### Work item
Repeat every line of the data verbatim.

:: Extracted data ::

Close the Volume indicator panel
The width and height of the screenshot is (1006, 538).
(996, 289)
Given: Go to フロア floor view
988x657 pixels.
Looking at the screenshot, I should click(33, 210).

:::

### Response area
Close the Volume indicator panel
The width and height of the screenshot is (1006, 538).
(996, 289)
Given: Go to フロア floor view
988x657 pixels.
Looking at the screenshot, I should click(33, 210).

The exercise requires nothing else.